Contact: Maridith Geuder
When Department of Defense officials seek the nation's best minds to solve computer problems related to weapons design--or retrofitting the Pentagon after 9/11--their phone calls often are made to Mississippi State University.
In an effort described by veteran researcher Joe Thompson as "high-end outreach," MSU leads a consortium of 10 universities and two private companies in matching high-performance computing expertise with specific defense research needs.
Known as the Center for DoD Program Environment Training, the project began in 2001 with a record $108 million awarded to Mississippi State through a nationally competitive process. The only university-led group receiving such funding, PET, as it's often called, is the largest competitive research grant ever made to a Mississippi institution of higher learning.
Thompson, a Grenada native with degrees from Mississippi State and Georgia Tech, directs both the project and national consortium. An aerospace engineer, he is among a dozen holding the rank of William L. Giles Distinguished Professor, MSU's highest academic honor.
Defense officials recently affirmed Mississippi State's leadership when they exercised a research contract option for the first of five additional years. The decision, they told Thompson, was based on the university's success during the project's first three years.
"This speaks to Mississippi State's outstanding capabilities in engineering and technical areas and shows the national reputation of our faculty members," said engineering dean Wayne Bennett. The university's supercomputing capabilities currently are "ranked among the top 10 at American universities," he added.
The team's problem-solving often involves computer software issues in 14 highly technical areas that run the gamut from computational fluid dynamics to signal and image processing.
"On a day-to-day basis, we don't necessarily know what we'll be dealing with," Thompson explained. "We're continually called on to address new computer architectures and are challenged both from the expected and the unexpected events of the world."
The MSU-led consortium includes Ohio State University and the Ohio Supercomputer Center, along with the universities of Alabama at Birmingham, Tennessee and Texas. Also taking part are several minority-serving universities, including Jackson State, Florida International, Central State, and Hawaii.
Both in California, corporate team members include SAIC, an international information technology company based in San Diego, and Computer Sciences Corp. of El Segundo.
Thompson said that the combined effort specifically supports supercomputing operations at the Army Engineering Research and Development Center in Vicksburg and Naval Oceanographic Office at Stennis Space Center near Bay St. Louis. Other Defense Department facilities on the list include the Air Force Aeronautical Systems Center in Dayton, Ohio, and the Army Research Laboratory at Aberdeen, Md.

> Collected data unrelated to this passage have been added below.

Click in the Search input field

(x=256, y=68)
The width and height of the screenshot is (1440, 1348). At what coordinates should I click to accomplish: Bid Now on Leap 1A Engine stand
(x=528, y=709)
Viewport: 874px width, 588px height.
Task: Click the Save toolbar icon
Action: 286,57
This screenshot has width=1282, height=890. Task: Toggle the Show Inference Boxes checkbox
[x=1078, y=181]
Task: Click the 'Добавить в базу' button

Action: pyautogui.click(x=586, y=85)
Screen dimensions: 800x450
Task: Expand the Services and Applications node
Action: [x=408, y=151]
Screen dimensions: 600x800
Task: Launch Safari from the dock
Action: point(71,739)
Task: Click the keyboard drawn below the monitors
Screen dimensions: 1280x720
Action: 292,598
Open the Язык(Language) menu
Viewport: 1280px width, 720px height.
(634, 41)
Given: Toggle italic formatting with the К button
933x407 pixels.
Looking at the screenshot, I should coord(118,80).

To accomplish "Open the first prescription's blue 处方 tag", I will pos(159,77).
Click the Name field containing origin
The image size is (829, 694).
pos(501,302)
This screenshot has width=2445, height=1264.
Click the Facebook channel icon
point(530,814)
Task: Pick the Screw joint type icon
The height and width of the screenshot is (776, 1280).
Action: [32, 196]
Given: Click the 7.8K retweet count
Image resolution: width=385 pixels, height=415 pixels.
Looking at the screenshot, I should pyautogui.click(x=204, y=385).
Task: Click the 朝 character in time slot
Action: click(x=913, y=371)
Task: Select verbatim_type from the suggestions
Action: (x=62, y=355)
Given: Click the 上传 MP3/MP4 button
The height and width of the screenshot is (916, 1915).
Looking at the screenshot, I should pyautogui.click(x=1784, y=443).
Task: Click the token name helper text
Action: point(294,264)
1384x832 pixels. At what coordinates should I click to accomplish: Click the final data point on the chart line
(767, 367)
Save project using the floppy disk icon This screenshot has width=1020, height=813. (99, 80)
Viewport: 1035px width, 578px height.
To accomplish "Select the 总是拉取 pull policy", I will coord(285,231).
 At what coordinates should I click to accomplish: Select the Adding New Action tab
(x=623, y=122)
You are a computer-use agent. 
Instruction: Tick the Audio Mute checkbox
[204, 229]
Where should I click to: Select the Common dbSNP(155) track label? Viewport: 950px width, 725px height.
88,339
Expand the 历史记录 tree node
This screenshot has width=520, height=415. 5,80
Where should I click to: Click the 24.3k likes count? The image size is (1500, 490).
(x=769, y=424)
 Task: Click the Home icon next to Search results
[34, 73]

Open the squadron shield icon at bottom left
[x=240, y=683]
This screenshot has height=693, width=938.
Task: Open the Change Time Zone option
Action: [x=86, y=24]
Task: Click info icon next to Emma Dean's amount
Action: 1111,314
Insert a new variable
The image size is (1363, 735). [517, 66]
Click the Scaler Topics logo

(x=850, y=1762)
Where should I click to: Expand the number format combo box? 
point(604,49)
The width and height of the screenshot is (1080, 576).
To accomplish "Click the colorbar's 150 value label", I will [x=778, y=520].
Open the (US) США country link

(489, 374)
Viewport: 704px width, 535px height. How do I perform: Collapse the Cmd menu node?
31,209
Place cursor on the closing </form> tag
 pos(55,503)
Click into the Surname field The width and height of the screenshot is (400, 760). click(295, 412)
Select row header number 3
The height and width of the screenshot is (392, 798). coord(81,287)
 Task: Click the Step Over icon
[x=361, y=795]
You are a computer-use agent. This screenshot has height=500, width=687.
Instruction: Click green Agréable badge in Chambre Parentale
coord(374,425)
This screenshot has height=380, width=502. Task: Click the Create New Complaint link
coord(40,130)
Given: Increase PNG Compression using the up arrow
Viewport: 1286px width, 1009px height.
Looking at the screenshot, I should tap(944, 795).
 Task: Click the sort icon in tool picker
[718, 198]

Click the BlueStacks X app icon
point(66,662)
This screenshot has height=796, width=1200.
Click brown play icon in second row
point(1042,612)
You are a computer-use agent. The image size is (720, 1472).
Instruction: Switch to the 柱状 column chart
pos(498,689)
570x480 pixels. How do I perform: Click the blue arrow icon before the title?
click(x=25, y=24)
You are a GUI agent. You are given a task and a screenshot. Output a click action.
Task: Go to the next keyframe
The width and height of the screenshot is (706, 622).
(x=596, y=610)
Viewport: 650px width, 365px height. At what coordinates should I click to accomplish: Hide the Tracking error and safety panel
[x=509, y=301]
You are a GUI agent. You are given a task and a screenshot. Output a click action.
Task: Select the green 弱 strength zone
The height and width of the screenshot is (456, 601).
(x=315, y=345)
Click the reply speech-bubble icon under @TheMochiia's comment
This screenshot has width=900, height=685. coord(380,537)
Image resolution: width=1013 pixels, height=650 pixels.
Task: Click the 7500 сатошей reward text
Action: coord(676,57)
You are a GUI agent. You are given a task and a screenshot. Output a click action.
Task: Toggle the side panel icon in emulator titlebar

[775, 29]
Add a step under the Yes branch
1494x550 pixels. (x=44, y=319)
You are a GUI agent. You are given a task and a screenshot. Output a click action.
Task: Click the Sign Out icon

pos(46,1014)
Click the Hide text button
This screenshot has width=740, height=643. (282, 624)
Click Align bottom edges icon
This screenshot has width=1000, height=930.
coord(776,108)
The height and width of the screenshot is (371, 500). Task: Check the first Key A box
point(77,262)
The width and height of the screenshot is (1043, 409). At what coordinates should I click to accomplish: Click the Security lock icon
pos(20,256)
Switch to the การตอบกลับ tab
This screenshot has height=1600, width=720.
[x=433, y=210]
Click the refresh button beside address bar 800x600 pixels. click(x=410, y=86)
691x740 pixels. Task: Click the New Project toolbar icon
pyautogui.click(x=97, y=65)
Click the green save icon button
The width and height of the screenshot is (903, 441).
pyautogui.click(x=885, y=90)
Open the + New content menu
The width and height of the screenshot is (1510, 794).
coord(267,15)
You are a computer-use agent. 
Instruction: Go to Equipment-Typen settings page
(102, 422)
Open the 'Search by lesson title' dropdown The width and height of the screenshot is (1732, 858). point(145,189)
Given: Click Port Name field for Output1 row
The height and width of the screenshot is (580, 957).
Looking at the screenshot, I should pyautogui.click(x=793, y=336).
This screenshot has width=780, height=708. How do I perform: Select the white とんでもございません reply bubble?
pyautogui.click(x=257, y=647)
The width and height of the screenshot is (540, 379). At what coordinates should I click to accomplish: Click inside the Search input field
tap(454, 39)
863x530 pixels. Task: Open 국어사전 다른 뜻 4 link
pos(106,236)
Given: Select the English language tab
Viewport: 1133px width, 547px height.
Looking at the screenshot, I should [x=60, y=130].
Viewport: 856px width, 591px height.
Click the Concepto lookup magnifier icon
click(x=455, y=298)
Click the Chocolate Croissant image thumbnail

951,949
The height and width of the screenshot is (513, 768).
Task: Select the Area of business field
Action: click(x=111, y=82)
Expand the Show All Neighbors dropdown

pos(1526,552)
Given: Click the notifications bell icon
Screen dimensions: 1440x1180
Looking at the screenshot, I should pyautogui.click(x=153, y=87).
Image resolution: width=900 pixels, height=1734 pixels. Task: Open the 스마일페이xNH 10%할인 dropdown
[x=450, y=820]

"Mississippi has 40 percent of the defense department's high-performance computing power," Thompson said. "Through PET, we provide technical support on defense issues ranging from the simulation of terrorist events to environmental quality modeling."
While the high-tech outreach is in a relatively new arena, Thompson said the model is a familiar one for Mississippi State.
"Service, along with teaching and research, is an important part of the tripartite land-grant university mission," he said.